Les villes sont plus bavardes que les villages. En ville, le regard est happé partout par de l’écrit, des noms de commerces, des affiches de spectacles, des pubs, de la signalétique… Mais à la campagne on chemine entre des murs beaucoup moins loquaces. Étonné de ce silence, le citadin lève le nez vers les plaques de rue. Derrière leur indication brève il entrevoit des usages immémoriaux, il pénètre un tout petit peu dans cet univers rural qui se dérobe derrière les murs de pierre des jardins.
Sente proprette, dit cette plaque du village de Chérence. Le simple nom déjà réjouit le promeneur. Qu’a donc cette ruelle de si charmant, de si particulier qui lui a valu d’être distinguée de la sorte ? En plus du plaisir qu’on éprouve à emprunter les voies étroites où les voitures n’ont pas accès, on sent comme une invitation dans ce côté pimpant mis en avant.

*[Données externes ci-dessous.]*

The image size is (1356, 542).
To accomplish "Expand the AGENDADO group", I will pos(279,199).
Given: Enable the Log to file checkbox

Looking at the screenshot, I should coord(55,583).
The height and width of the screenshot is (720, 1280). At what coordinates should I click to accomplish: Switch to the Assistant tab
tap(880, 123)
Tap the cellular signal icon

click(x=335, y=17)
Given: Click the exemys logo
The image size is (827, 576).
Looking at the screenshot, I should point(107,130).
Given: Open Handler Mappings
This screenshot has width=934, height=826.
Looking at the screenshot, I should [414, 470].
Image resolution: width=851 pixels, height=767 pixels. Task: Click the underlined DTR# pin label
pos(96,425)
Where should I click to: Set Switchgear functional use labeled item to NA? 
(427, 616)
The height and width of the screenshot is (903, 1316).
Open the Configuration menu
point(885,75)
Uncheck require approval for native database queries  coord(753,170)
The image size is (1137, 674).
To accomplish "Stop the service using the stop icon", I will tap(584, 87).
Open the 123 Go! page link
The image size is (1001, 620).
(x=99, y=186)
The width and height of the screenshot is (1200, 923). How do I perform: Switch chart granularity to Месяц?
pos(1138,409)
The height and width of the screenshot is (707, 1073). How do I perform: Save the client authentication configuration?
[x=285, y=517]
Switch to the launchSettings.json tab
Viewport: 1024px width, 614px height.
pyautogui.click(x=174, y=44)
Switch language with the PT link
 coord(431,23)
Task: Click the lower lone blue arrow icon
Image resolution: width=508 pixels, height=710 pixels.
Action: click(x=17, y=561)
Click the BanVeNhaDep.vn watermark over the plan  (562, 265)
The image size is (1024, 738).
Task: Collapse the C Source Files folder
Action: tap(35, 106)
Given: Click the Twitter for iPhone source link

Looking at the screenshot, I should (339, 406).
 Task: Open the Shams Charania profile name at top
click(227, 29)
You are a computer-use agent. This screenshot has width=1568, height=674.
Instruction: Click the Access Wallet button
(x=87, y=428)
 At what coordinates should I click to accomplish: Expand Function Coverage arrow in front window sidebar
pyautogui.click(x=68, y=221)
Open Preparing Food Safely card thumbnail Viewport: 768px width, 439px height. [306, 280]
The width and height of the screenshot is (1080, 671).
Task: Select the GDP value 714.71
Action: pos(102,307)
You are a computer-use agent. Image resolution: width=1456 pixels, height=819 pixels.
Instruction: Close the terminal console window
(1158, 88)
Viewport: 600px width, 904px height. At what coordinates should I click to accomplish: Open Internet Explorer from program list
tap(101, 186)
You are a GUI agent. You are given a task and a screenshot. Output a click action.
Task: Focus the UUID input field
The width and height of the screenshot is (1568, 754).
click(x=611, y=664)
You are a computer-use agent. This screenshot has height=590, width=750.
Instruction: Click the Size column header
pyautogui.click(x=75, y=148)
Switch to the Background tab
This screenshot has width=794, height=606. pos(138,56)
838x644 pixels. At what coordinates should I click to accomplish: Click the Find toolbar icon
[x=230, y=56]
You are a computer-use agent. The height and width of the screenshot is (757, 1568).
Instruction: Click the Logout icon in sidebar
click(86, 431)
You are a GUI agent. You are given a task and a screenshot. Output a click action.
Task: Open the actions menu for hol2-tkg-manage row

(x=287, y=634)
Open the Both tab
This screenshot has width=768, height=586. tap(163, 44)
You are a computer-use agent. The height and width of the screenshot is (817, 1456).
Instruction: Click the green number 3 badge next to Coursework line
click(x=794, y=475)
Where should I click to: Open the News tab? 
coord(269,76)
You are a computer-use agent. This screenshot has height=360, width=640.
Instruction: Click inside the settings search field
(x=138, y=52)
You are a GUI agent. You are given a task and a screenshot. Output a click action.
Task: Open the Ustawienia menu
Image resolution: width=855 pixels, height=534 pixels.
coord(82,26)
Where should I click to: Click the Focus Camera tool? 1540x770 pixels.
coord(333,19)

A la campagne il n’était guère besoin d’indiquer le nom des rues aux carrefours. Tout le monde savait bien où se trouvait la rue de l’église ou celle du lavoir. Mais aujourd’hui cet usage a gagné les endroits les plus reculés. Et les édiles se trouvent confrontés au problème du choix de l’aspect des plaques de rues.
La solution la plus simple, c’est d’opter pour le modèle à fond bleu et caractères blancs si courant en France. Mais on peut aussi jouer la carte de l’originalité.
A Chérence, un village d’Ile de France au caractère préservé qui se trouve à une dizaine de kilomètres de Giverny, la municipalité a porté son choix vers un modèle moins courant. Le fond évoque un parchemin déroulé. Le nom de la rue est inscrit en brun foncé dans une police de caractères qui rappelle le gothique.
Je ne sais pas ce que vous en pensez. Bien sûr on peut discuter le style parchemin – qui aurait eu l’idée d’écrire le nom d’une rue sur un parchemin et de l’accrocher à une façade ? – et l’usage du gothique, tout en se réjouissant qu’il ait perdu sa connotation germanique et ne rappelle plus les heures noires de l’Occupation. Mais au moins le message est clair, retour vers le Moyen-Âge, dans une volonté de s’accorder à l’âge des maisons.
Personnellement je trouve cela plutôt coquet. Propret.